本命はどこか。福田正博が分析する今季J1優勝を争う6チーム (5ページ目)

  • 津金一郎●構成 text by Tsugane Ichiro
  • photo by Getty Images

 U-23代表GKの櫛引政敏や、攻守で豊富な運動量を誇る永木亮太ら新戦力の存在が、チーム内に競争を生むことになり、結果的に先発メンバーは代わり映えしなくても、チーム力は着実に昨年よりも上がっていく。そうしたマネジメントをできるのが石井監督であり、だからこそ、昨年7月末に監督代行になるとリーグ戦は6連勝を含めて11勝3敗という結果を残せたのだと思う。しかも、ヤマザキナビスコカップではタイトルを獲得した。

 キャンプ地で石井監督と話をした時、彼から「去年はひとつしかタイトルが獲れなかった」という言葉が出てきた。タイトルがひとつ獲れれば御の字というクラブが多いなかで、自然と「ひとつしか」と言えるあたりが、"王者のメンタリティ"を脈々と受け継ぐ鹿島で、選手・コーチとして長くチームに携わってきた石井監督ならではと感じた。

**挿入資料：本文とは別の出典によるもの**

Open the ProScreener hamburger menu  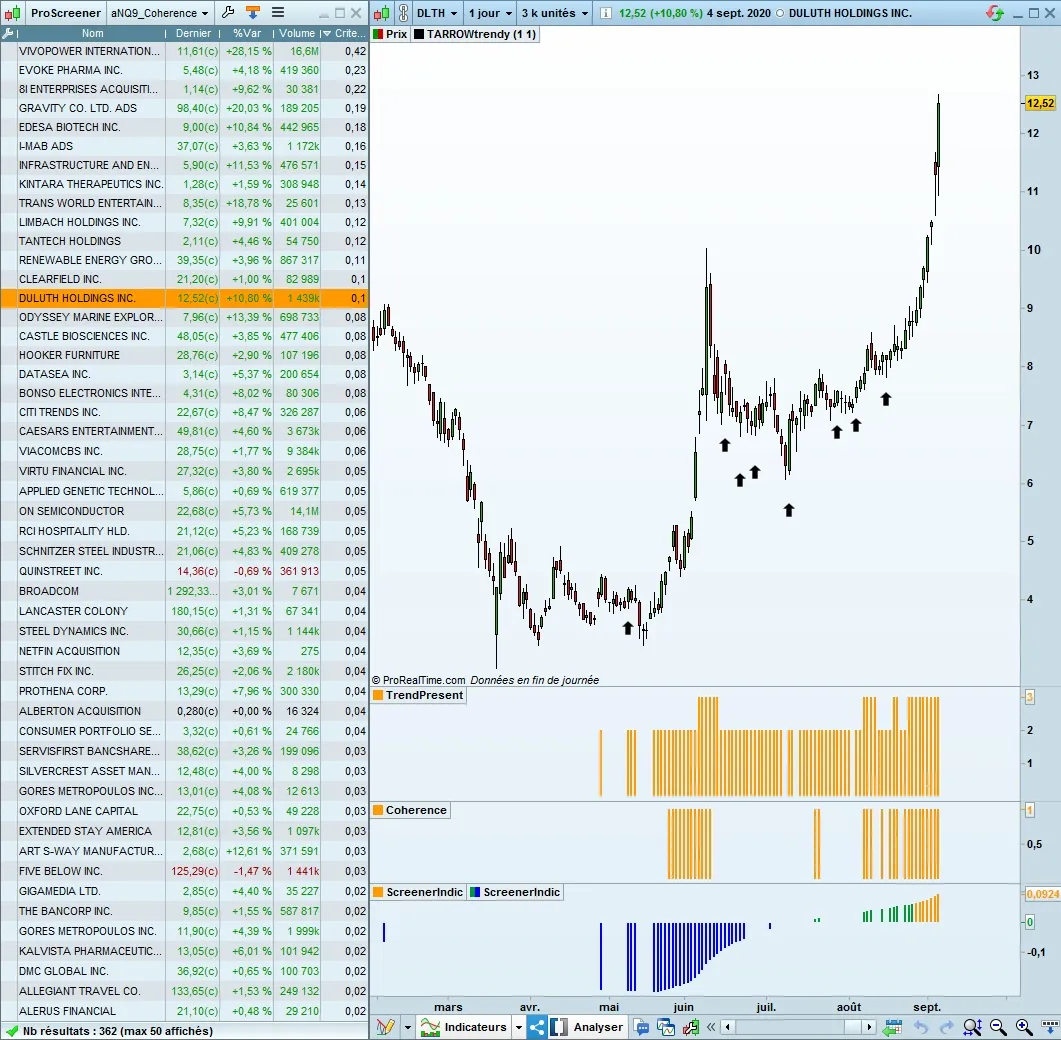tap(278, 13)
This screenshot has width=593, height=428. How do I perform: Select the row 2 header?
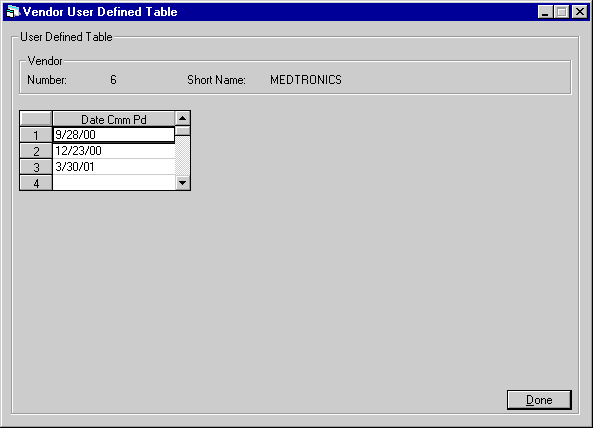[36, 151]
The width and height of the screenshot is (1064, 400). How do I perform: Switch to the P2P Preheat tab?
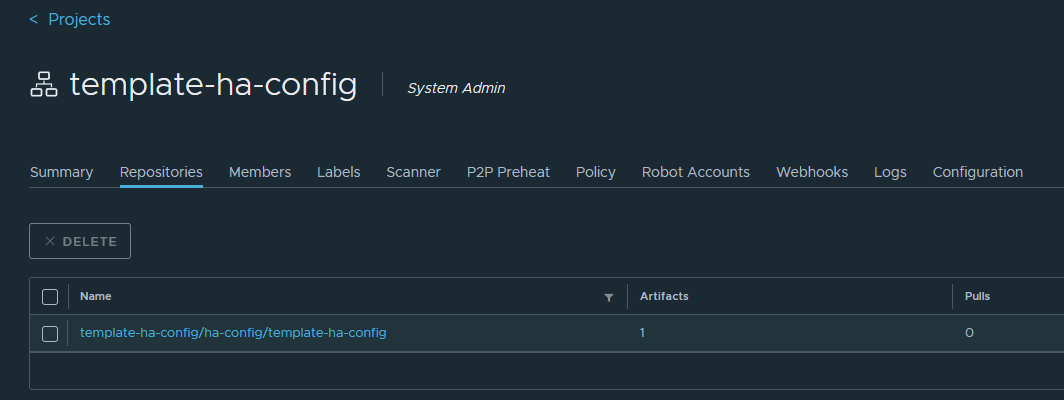point(508,172)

 柴崎岳が虫垂炎の手術の影響で開幕に間に合わないものの、今年の鹿島が石井監督のもとで本来の勝負強さを発揮し、優勝戦線に加わってくる可能性は十分あるだろう。


 上位争いに加わると予想する6チーム目は川崎だ。風間八宏監督が2012年に就任してから、Jリーグ随一の美しいサッカーを展開しているが、格下相手に脆さを見せることがあり、優勝に届かないシーズンが続いた。しかし、今年はキャンプから守備練習に取り組み、J1初制覇を見据えている。

 監督というのは新たにチーム作りを進める際、守備から着手するケースが多い。それは、攻撃を構築するのは時間がかかるのに対して、守備はパターン練習やフォーメーションを選手に徹底して意識させることでスタイルを浸透させやすく、比較的短期間で結果につながるためだ。そして、監督が結果を優先させるのは、Jリーグのクラブの多くが、成績がふるわないとすぐに監督を解任する傾向が強いからといえる。